%%
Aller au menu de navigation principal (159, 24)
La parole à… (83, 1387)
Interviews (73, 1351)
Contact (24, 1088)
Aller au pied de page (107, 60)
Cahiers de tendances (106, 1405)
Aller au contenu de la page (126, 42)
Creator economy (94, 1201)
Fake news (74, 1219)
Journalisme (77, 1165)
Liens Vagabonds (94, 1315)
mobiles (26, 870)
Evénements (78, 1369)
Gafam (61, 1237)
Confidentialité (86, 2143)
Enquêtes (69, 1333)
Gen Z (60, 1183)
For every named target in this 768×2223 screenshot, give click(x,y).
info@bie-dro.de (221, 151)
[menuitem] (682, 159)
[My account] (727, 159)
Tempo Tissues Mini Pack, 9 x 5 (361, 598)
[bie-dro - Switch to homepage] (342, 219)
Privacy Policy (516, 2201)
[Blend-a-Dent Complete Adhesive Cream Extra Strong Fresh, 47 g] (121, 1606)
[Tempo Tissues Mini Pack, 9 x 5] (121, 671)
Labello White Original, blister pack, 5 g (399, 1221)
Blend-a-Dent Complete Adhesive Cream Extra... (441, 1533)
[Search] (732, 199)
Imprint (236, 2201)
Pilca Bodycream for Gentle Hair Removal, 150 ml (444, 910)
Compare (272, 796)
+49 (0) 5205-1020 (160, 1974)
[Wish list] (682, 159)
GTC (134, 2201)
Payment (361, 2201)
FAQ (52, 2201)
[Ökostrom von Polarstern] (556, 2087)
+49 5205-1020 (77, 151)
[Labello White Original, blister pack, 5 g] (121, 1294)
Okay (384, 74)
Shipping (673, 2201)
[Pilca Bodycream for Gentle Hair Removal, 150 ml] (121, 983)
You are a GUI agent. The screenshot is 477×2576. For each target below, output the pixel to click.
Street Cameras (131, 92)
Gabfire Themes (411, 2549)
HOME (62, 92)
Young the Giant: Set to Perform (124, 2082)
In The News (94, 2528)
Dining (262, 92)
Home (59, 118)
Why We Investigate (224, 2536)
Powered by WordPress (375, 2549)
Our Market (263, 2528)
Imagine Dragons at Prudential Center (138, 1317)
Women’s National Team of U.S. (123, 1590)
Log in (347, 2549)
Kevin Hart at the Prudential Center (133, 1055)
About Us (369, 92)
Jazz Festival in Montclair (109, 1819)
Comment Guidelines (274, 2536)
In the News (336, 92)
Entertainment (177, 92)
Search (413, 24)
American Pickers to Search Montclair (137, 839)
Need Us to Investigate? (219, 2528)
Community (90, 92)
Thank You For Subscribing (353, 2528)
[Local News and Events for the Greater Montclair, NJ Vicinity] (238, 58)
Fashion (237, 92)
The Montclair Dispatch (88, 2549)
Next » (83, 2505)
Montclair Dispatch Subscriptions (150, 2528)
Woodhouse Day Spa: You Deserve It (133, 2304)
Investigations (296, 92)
%%
Go through the records and report each line that contains "Dispatch".

### Answer space
The Montclair Dispatch (88, 2549)
Montclair Dispatch Subscriptions (150, 2528)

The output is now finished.